* EXERCISE REQUIREMENTS: All of the data that follows should be retyped exactly as it appears.

* EXERCISE DATA:
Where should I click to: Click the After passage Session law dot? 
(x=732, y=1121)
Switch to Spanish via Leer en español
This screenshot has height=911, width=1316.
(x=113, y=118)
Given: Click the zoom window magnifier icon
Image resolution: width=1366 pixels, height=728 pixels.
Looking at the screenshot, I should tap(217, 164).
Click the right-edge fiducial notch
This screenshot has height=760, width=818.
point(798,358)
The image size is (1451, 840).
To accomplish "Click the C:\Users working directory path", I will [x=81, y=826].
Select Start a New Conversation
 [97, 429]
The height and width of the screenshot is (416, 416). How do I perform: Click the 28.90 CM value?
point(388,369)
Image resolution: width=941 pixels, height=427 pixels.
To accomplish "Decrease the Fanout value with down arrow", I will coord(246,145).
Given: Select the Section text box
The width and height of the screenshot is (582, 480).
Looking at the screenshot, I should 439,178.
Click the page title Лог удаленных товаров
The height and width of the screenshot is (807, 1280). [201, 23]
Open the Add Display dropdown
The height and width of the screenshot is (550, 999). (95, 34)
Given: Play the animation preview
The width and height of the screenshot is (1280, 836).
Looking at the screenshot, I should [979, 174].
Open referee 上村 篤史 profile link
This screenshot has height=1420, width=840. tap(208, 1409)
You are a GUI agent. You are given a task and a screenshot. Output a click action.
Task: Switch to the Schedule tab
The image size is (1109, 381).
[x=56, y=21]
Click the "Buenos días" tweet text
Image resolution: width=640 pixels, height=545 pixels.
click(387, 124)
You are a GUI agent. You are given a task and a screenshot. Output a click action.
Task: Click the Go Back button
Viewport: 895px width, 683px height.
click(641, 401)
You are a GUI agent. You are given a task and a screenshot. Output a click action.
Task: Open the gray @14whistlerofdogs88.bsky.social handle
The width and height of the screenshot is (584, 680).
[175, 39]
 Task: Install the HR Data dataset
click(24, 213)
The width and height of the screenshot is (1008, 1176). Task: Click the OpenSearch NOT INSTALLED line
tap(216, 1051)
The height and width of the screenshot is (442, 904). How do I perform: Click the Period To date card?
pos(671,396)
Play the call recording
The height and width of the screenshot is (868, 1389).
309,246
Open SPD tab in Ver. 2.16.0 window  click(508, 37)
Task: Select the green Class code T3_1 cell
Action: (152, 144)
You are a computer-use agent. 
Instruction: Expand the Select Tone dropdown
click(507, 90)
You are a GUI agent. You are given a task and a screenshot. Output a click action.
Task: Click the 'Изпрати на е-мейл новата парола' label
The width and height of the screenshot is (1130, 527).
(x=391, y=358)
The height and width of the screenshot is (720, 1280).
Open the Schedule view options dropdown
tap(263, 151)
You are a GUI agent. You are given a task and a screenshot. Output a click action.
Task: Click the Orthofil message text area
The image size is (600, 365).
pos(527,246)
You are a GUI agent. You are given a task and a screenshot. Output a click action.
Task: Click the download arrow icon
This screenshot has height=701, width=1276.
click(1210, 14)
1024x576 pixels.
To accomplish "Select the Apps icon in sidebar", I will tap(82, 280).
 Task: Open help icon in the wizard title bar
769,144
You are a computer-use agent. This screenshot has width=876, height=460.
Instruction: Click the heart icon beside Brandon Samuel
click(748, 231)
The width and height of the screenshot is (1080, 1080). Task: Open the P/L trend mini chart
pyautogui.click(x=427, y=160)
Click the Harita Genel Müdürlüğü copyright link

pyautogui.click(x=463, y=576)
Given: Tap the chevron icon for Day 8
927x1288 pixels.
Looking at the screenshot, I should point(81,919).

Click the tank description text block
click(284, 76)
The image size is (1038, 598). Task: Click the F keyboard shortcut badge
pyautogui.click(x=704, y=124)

* RESPONSE FOR THIS EXERCISE:
Where should I click to: Click the After passage Session law dot? 
(x=732, y=1121)
Switch to Spanish via Leer en español
This screenshot has height=911, width=1316.
(x=113, y=118)
Given: Click the zoom window magnifier icon
Image resolution: width=1366 pixels, height=728 pixels.
Looking at the screenshot, I should tap(217, 164).
Click the right-edge fiducial notch
This screenshot has height=760, width=818.
point(798,358)
The image size is (1451, 840).
To accomplish "Click the C:\Users working directory path", I will [x=81, y=826].
Select Start a New Conversation
 [97, 429]
The height and width of the screenshot is (416, 416). How do I perform: Click the 28.90 CM value?
point(388,369)
Image resolution: width=941 pixels, height=427 pixels.
To accomplish "Decrease the Fanout value with down arrow", I will coord(246,145).
Given: Select the Section text box
The width and height of the screenshot is (582, 480).
Looking at the screenshot, I should 439,178.
Click the page title Лог удаленных товаров
The height and width of the screenshot is (807, 1280). [201, 23]
Open the Add Display dropdown
The height and width of the screenshot is (550, 999). (95, 34)
Given: Play the animation preview
The width and height of the screenshot is (1280, 836).
Looking at the screenshot, I should [979, 174].
Open referee 上村 篤史 profile link
This screenshot has height=1420, width=840. tap(208, 1409)
You are a GUI agent. You are given a task and a screenshot. Output a click action.
Task: Switch to the Schedule tab
The image size is (1109, 381).
[x=56, y=21]
Click the "Buenos días" tweet text
Image resolution: width=640 pixels, height=545 pixels.
click(387, 124)
You are a GUI agent. You are given a task and a screenshot. Output a click action.
Task: Click the Go Back button
Viewport: 895px width, 683px height.
click(641, 401)
You are a GUI agent. You are given a task and a screenshot. Output a click action.
Task: Open the gray @14whistlerofdogs88.bsky.social handle
The width and height of the screenshot is (584, 680).
[175, 39]
 Task: Install the HR Data dataset
click(24, 213)
The width and height of the screenshot is (1008, 1176). Task: Click the OpenSearch NOT INSTALLED line
tap(216, 1051)
The height and width of the screenshot is (442, 904). How do I perform: Click the Period To date card?
pos(671,396)
Play the call recording
The height and width of the screenshot is (868, 1389).
309,246
Open SPD tab in Ver. 2.16.0 window  click(508, 37)
Task: Select the green Class code T3_1 cell
Action: (152, 144)
You are a computer-use agent. 
Instruction: Expand the Select Tone dropdown
click(507, 90)
You are a GUI agent. You are given a task and a screenshot. Output a click action.
Task: Click the 'Изпрати на е-мейл новата парола' label
The width and height of the screenshot is (1130, 527).
(x=391, y=358)
The height and width of the screenshot is (720, 1280).
Open the Schedule view options dropdown
tap(263, 151)
You are a GUI agent. You are given a task and a screenshot. Output a click action.
Task: Click the Orthofil message text area
The image size is (600, 365).
pos(527,246)
You are a GUI agent. You are given a task and a screenshot. Output a click action.
Task: Click the download arrow icon
This screenshot has height=701, width=1276.
click(1210, 14)
1024x576 pixels.
To accomplish "Select the Apps icon in sidebar", I will tap(82, 280).
 Task: Open help icon in the wizard title bar
769,144
You are a computer-use agent. This screenshot has width=876, height=460.
Instruction: Click the heart icon beside Brandon Samuel
click(748, 231)
The width and height of the screenshot is (1080, 1080). Task: Open the P/L trend mini chart
pyautogui.click(x=427, y=160)
Click the Harita Genel Müdürlüğü copyright link

pyautogui.click(x=463, y=576)
Given: Tap the chevron icon for Day 8
927x1288 pixels.
Looking at the screenshot, I should point(81,919).

Click the tank description text block
click(284, 76)
The image size is (1038, 598). Task: Click the F keyboard shortcut badge
pyautogui.click(x=704, y=124)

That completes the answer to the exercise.